* [Exercise task 1]:
Rescale everything from the line containing "At what coordinates" down to the end of the records, both ends included, by rewriting those lines in full, requests too, with each coordinate in the answers multiplied by 0.7 and rounded to a whole number, halves rounded up. Leave the pictures out of your answer.

* [Source excerpt]:
Number distribution of LOFAR-detected neighbors around HLIRGs within 100″ compared with that around random positions in Boötes and EN1 fields, respectively. The minimum 150 MHz flux densities are 0.15 and 0.07 mJy, respectively. We find a more significant difference (4.7σ in comparison with 1.9σ) between HLIRG neighbors and random neighbors in the EN1 field, which is the deepest LOFAR field.

As Fig. 8 shows, the difference in the abundance between HLIRG neighbors and random neighbors is larger in the EN1 field, at a 4.7σ significance level, compared to 1.9σ significance level in the Boötes field. When requiring the same depth of LOFAR detections with 150 MHz flux density > 0.5 mJy, this discrepancy in different fields disappears, reaching 1.0σ and 0.9σ significance levels, respectively. We hypothesize that deeper surveys can play an important role in studying small-scale environments, as they can include fainter and less massive galaxies which trace more typical environments with lower host halo mass values. The excess signal may become more significant when comparing HLIRG environments with these less massive environments.

4.2. The need for spectroscopic follow-ups

Another potential reason for the relatively weak excess of spatial HLIRG neighbors compared with random neighbors is due to photometric redshift uncertainty. At a given sky position, a HLIRG at 2 < z < 4 will move into a new location that is 70 − 150 Mpc away – this is beyond the scale of its host halo when its redshift is shifted with a small value of 0.1. Also, the true neighbors of HLIRGs residing in the same overdense structure could be moved outside of the searching radius due to photometric redshift uncertainty.

It is challenging to obtain spectroscopic redshifts for HLIRGs due to severe dust obscuration. So far, we have managed to obtain spectroscopic redshifts for a few HLIRGs. First, there are 28 HLIRGs (6, 8, and 14 in Boötes, EN1, and LH, respectively) that have spectroscopic redshifts that have been compiled in the deep source catalogs (Duncan et al. 2021). Second, two HLIRGs, LH_16049 and LH_23905 are observed by Northern Extended Millimeter Array (NOEMA) and their spectroscopic redshifts are consistent with photometric redshifts. LH_16049 has a zphot of 2.47 and a zspec of 2.464. LH_23905 has a zphot of 2.66 and a zspec of 2.558 (private communications with Sharon Chelsea and Axel Weiss). These two HLIRGs also demonstrate the good quality of photometric redshifts. We also obtained SUBARU observations for an extreme starburst candidate EN1_19770. The details of the observation campaign and data processing are described in the Appendix B. We retrieve a spectroscopic redshift of 3.74, which is in good agreement with the photometric redshift estimate of 3.91 in Duncan et al. (2021).

4.3. Considering whether HLIRGs are good tracers of protoclusters

We find that HLIRGs in general have more bright Herschel sources (with 250 μm flux density above 10 mJy) within 100″ than random positions at a 3.7σ significance level. However, when seeking 3D neighbors with IRAC-selected photo-z catalog, we only find relatively weak excess compared to random positions. Apart from the influence due to survey depth and photometric redshift uncertainty, another potential explanation could be attributed to HLIRG themselves. We wonder whether HLIRGs can be used as good tracers of overdense regions such as protoclusters.

* [Records supplied]:
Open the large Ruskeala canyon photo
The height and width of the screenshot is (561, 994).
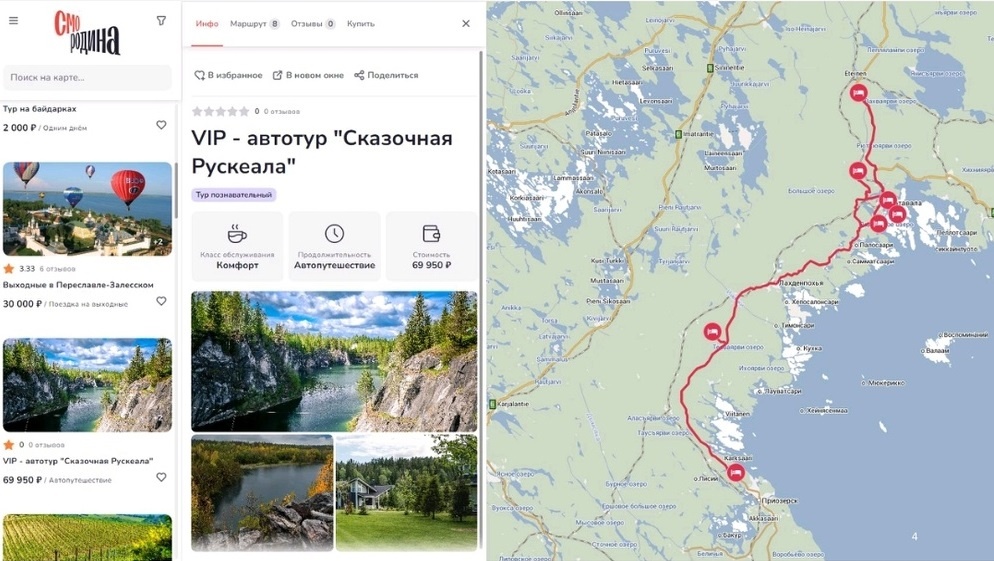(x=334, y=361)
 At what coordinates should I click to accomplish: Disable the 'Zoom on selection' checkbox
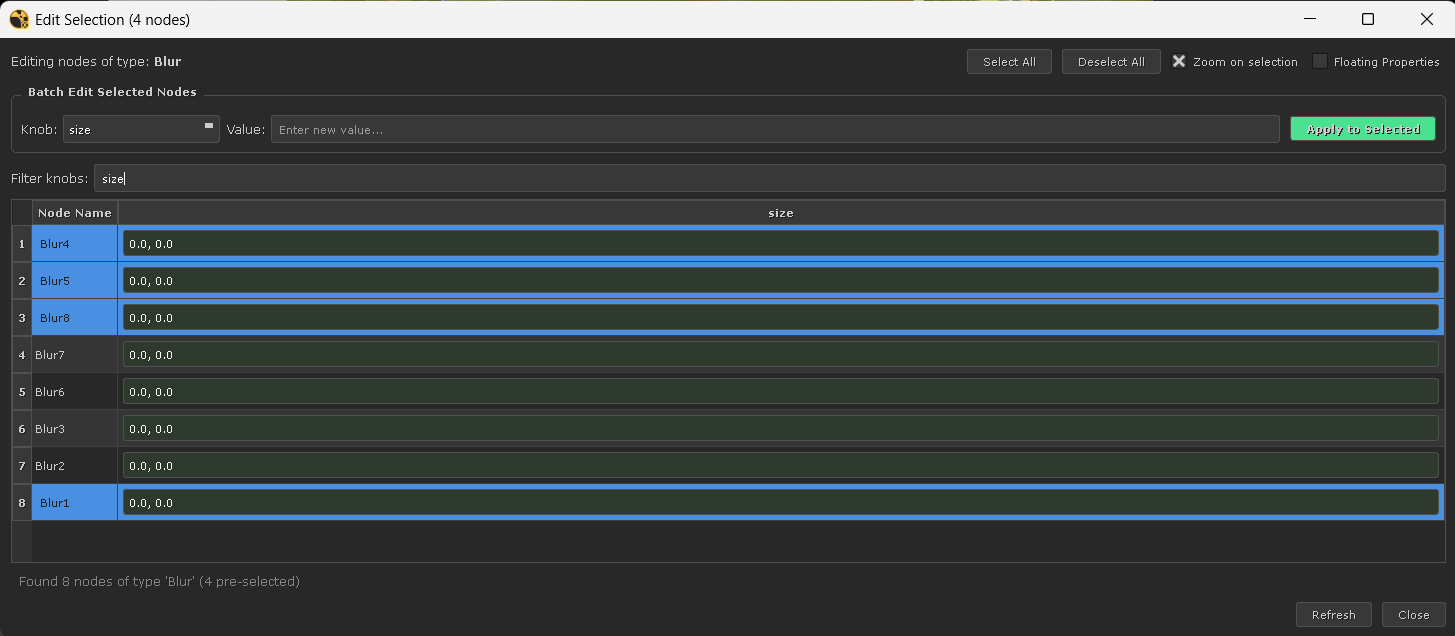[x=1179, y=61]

* [Exercise task 2]:
According to the source excerpt, what spectroscopic redshift was retrieved for the starburst candidate EN1_19770?

* [Exercise result 1]:
 At what coordinates should I click to accomplish: Disable the 'Zoom on selection' checkbox
[x=825, y=43]

* [Exercise result 2]:
3.74